• 节选文本
----------------
【数学】B040_复数乘法（字符串处理 | 正则表达式）

一、题目描述

Given two strings representing two complex numbers. 
You need to return a string representing their multiplication. 
Note $i2 = -1$ according to the definition.

Example 1:
Input: "1+1i", "1+1i"
Output: "0+2i"
Explanation: (1 + i)(1 + i) = 1 + i2 + 2i = 2i, and you need convert it to the form of 0+2i.

Example 2:
Input: "1+-1i", "1+-1i"
Output: "0+-2i"
Explanation: (1 - i)(1 - i) = 1 + i2 - 2i = -2i, and you need convert it to the form of 0+-2i.

Note:
The input strings will not have extra blank.
The input strings will be given in the form of a+bi,
where the integer a and b will both belong to the range of [-100, 100].
And the output should be also in this form.

二、题解

(1) 字符串分割（或 Regex 表达式）

• 要注意：在 $java$ 中 \ 是特殊字符，需要再次使用 \ 进行转义。
• 竖线 | 在正则中表达特殊字符 $"或"$ 的意思

/**
 * @thought：
 * @date: 1/18/2020 7:01 PM
 * @Execution info：
 *  ·执行用时 2 ms 击败了 70.08% 的java用户
 *  ·内存消耗 MB 击败了 53.27% 的java用户
 * @Asymptotic Time Complexity：O()
 */
public String complexNumberMultiply(String a, String b) {
  String[] ab = a.split("\\+");   // 1
  String[] cd = b.split("\\+");
  String x[] = a.split("\\+|i");  // 2

  int ta = Integer.parseInt(ab[0]);
  int tb = Integer.parseInt(ab[1].split("i")[0]); // -1i -> -1
  int tc = Integer.parseInt(cd[0]);
  int td = Integer.parseInt(cd[1].split("i")[0]); // -1i -> -1

//    String real = ta*tc - tb*td == 0 ? "0" : (ta*tc - tb*td) + "";
//    String img = ta*td + tb*tc == 0 ? "0" : ta*td + tb*tc + "";
//    return real + "+"+ img +  "i";
  return ta*tc - tb*td + "+" + ta*td + tb*tc + "i";
}

复杂度分析

• 时间复杂度： $O(1)$，取决于 $split(String s)$ 的参数 $s$ 的长度。根据题目中的 给出信息可得： $4 < s < 20$
• 空间复杂度： $O(1)$，
----------------
• 所给材料
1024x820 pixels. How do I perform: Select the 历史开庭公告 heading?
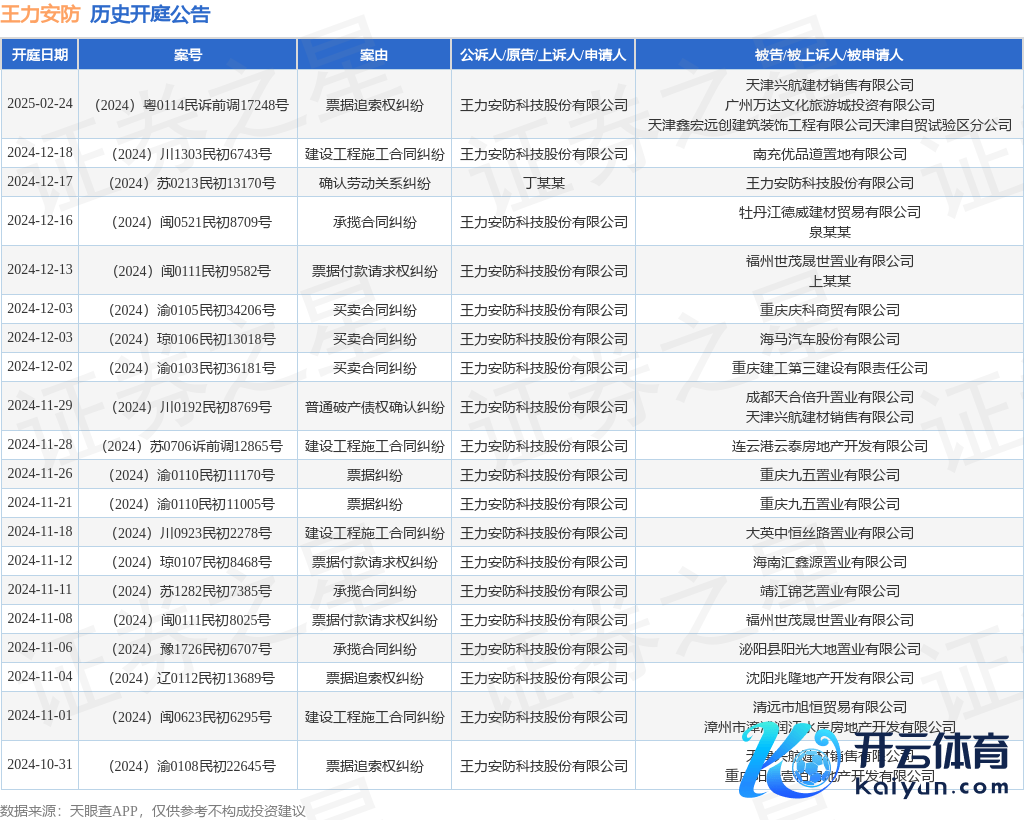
----------------
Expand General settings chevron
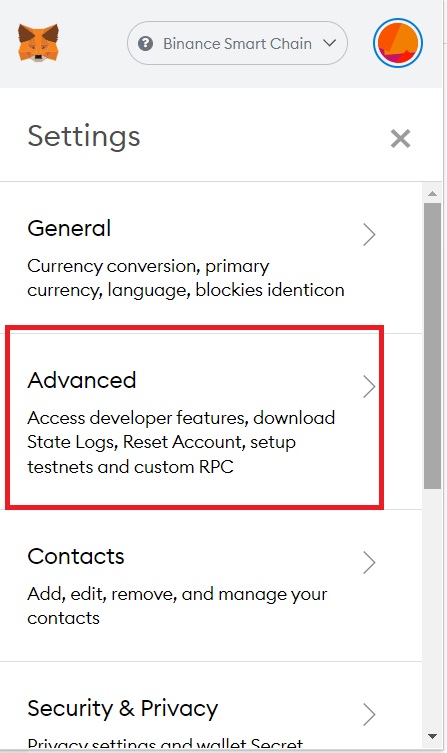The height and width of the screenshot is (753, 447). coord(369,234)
----------------
• 任务要求
请根据上方的节选文本回答：竖线 | 在正则表达式中表示什么意思？

• 任务结果
竖线 | 在正则表达式中表示“或”的意思。